Problem description
Your response should consist of every record, exactly as given.

================================

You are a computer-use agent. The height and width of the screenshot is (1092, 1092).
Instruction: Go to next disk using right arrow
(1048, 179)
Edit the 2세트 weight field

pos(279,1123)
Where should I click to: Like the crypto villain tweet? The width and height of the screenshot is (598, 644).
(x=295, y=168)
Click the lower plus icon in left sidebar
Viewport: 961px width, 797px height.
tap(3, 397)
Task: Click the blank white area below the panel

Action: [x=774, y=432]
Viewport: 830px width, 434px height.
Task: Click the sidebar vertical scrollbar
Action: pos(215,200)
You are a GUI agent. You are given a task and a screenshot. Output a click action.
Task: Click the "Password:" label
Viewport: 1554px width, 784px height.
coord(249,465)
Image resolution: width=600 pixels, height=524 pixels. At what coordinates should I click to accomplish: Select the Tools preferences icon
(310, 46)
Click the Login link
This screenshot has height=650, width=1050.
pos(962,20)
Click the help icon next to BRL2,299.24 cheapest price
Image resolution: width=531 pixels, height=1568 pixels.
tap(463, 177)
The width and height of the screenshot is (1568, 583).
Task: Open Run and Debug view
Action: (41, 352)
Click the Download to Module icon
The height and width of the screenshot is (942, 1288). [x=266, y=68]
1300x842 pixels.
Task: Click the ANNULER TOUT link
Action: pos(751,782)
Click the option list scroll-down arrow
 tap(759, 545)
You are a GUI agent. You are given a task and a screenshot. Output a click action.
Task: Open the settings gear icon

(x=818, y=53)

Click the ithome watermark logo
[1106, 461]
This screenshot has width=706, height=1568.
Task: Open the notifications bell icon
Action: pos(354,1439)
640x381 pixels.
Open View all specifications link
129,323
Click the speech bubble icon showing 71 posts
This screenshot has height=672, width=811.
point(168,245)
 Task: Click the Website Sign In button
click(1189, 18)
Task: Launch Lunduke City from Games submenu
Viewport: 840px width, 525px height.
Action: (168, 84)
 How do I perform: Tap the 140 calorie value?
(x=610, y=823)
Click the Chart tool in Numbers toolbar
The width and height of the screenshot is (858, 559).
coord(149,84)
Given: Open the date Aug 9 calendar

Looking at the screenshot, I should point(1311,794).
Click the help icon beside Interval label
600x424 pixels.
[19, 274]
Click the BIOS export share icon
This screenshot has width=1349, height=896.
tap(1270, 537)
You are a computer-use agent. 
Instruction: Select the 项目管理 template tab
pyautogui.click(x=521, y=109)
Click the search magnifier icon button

================================

Exercise response
You are a computer-use agent. The height and width of the screenshot is (1092, 1092).
Instruction: Go to next disk using right arrow
(1048, 179)
Edit the 2세트 weight field

pos(279,1123)
Where should I click to: Like the crypto villain tweet? The width and height of the screenshot is (598, 644).
(x=295, y=168)
Click the lower plus icon in left sidebar
Viewport: 961px width, 797px height.
tap(3, 397)
Task: Click the blank white area below the panel

Action: [x=774, y=432]
Viewport: 830px width, 434px height.
Task: Click the sidebar vertical scrollbar
Action: pos(215,200)
You are a GUI agent. You are given a task and a screenshot. Output a click action.
Task: Click the "Password:" label
Viewport: 1554px width, 784px height.
coord(249,465)
Image resolution: width=600 pixels, height=524 pixels. At what coordinates should I click to accomplish: Select the Tools preferences icon
(310, 46)
Click the Login link
This screenshot has height=650, width=1050.
pos(962,20)
Click the help icon next to BRL2,299.24 cheapest price
Image resolution: width=531 pixels, height=1568 pixels.
tap(463, 177)
The width and height of the screenshot is (1568, 583).
Task: Open Run and Debug view
Action: (41, 352)
Click the Download to Module icon
The height and width of the screenshot is (942, 1288). [x=266, y=68]
1300x842 pixels.
Task: Click the ANNULER TOUT link
Action: pos(751,782)
Click the option list scroll-down arrow
 tap(759, 545)
You are a GUI agent. You are given a task and a screenshot. Output a click action.
Task: Open the settings gear icon

(x=818, y=53)

Click the ithome watermark logo
[1106, 461]
This screenshot has width=706, height=1568.
Task: Open the notifications bell icon
Action: pos(354,1439)
640x381 pixels.
Open View all specifications link
129,323
Click the speech bubble icon showing 71 posts
This screenshot has height=672, width=811.
point(168,245)
 Task: Click the Website Sign In button
click(1189, 18)
Task: Launch Lunduke City from Games submenu
Viewport: 840px width, 525px height.
Action: (168, 84)
 How do I perform: Tap the 140 calorie value?
(x=610, y=823)
Click the Chart tool in Numbers toolbar
The width and height of the screenshot is (858, 559).
coord(149,84)
Given: Open the date Aug 9 calendar

Looking at the screenshot, I should point(1311,794).
Click the help icon beside Interval label
600x424 pixels.
[19, 274]
Click the BIOS export share icon
This screenshot has width=1349, height=896.
tap(1270, 537)
You are a computer-use agent. 
Instruction: Select the 项目管理 template tab
pyautogui.click(x=521, y=109)
Click the search magnifier icon button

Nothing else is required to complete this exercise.